Each of the following records is to be printed verbatim.

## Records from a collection

::::::::::

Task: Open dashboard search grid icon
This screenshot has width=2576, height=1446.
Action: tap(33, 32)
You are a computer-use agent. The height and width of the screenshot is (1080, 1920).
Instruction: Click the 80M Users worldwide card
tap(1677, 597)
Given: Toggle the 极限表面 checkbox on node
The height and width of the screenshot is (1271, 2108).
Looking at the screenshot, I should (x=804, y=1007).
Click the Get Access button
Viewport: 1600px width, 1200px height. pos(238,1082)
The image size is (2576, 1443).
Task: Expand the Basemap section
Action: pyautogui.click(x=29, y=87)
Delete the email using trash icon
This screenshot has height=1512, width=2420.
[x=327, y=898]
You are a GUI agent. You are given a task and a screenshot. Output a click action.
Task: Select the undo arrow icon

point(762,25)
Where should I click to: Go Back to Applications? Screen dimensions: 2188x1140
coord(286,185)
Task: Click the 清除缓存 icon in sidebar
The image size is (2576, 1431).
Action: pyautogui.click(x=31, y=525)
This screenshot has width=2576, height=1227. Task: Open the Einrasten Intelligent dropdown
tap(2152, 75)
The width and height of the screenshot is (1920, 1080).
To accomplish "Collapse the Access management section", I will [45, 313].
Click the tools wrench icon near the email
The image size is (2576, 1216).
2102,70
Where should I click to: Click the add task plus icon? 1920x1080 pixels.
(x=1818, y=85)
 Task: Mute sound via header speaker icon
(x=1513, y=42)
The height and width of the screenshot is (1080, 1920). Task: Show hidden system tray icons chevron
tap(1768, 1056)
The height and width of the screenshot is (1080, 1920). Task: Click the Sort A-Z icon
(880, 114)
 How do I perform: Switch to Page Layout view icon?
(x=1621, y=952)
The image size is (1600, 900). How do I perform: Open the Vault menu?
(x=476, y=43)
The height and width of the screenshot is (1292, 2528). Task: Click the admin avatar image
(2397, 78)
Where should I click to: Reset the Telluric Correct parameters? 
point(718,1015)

::::::::::

## OUTPUT OF THE TASK
Task: Open dashboard search grid icon
This screenshot has width=2576, height=1446.
Action: tap(33, 32)
You are a computer-use agent. The height and width of the screenshot is (1080, 1920).
Instruction: Click the 80M Users worldwide card
tap(1677, 597)
Given: Toggle the 极限表面 checkbox on node
The height and width of the screenshot is (1271, 2108).
Looking at the screenshot, I should (x=804, y=1007).
Click the Get Access button
Viewport: 1600px width, 1200px height. pos(238,1082)
The image size is (2576, 1443).
Task: Expand the Basemap section
Action: pyautogui.click(x=29, y=87)
Delete the email using trash icon
This screenshot has height=1512, width=2420.
[x=327, y=898]
You are a GUI agent. You are given a task and a screenshot. Output a click action.
Task: Select the undo arrow icon

point(762,25)
Where should I click to: Go Back to Applications? Screen dimensions: 2188x1140
coord(286,185)
Task: Click the 清除缓存 icon in sidebar
The image size is (2576, 1431).
Action: pyautogui.click(x=31, y=525)
This screenshot has width=2576, height=1227. Task: Open the Einrasten Intelligent dropdown
tap(2152, 75)
The width and height of the screenshot is (1920, 1080).
To accomplish "Collapse the Access management section", I will [45, 313].
Click the tools wrench icon near the email
The image size is (2576, 1216).
2102,70
Where should I click to: Click the add task plus icon? 1920x1080 pixels.
(x=1818, y=85)
 Task: Mute sound via header speaker icon
(x=1513, y=42)
The height and width of the screenshot is (1080, 1920). Task: Show hidden system tray icons chevron
tap(1768, 1056)
The height and width of the screenshot is (1080, 1920). Task: Click the Sort A-Z icon
(880, 114)
 How do I perform: Switch to Page Layout view icon?
(x=1621, y=952)
The image size is (1600, 900). How do I perform: Open the Vault menu?
(x=476, y=43)
The height and width of the screenshot is (1292, 2528). Task: Click the admin avatar image
(2397, 78)
Where should I click to: Reset the Telluric Correct parameters? 
point(718,1015)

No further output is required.